Let’s say you are the chief executive officer of a formerly strong financial company. Either your company has faltered under your leadership or you’ve managed to steer clear of toxic assets but the slumping economy has affected you. Or perhaps you are newly hired, brought in to oversee a struggling shell of a company as it tries to regain its stature.
Either your company desperately needed the funds it has received from the Troubled Asset Relief Program (TARP) or the business was competitively forced to take the handout because you wanted your company to stay on par with your peers who were bailed out.
Now President Obama wants to limit your compensation to a measley $500,000. No fair, right?

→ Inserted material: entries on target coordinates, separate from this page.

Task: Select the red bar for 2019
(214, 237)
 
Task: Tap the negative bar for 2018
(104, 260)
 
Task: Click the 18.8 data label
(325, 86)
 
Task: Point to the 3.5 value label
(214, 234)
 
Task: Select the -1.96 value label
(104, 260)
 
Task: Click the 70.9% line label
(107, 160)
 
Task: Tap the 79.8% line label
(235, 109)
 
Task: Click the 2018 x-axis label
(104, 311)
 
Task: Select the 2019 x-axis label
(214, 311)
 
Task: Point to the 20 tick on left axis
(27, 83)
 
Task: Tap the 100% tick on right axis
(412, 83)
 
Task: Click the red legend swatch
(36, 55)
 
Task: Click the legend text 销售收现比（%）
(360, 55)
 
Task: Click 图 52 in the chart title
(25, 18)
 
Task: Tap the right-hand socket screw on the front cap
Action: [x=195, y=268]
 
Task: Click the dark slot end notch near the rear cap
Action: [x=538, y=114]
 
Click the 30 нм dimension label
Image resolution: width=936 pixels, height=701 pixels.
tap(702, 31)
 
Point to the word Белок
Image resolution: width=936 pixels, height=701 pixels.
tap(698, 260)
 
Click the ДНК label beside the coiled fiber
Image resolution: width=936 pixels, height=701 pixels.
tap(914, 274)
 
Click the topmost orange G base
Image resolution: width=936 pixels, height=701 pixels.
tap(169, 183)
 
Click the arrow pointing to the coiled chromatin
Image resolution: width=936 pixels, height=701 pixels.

It makes sense to limit executive pay when taxpayers have stepped in to propr up your balance sheet, whether the company needed the money or not. But it’s largely symbolic, like when CEOs declare they will reduce their salary to $1 per year. They can do that for two reasons: they’ve already made a fortune, and they’ll continue to make a fortune thanks to stock options, deferred compensation, and other perks worth millions of dollars.
Obama says the CEOs can continue to be compensated above and beyond $500,000 through company stock, restricted from sale until the TARP obligations are complete and the government has been paid. This is a great deal; financial stocks have been pummeled. They may go lower, but this built-in waiting period will almost ensure that CEOs stand to win in the long-run.
What do you think about this $500,000 “limit?”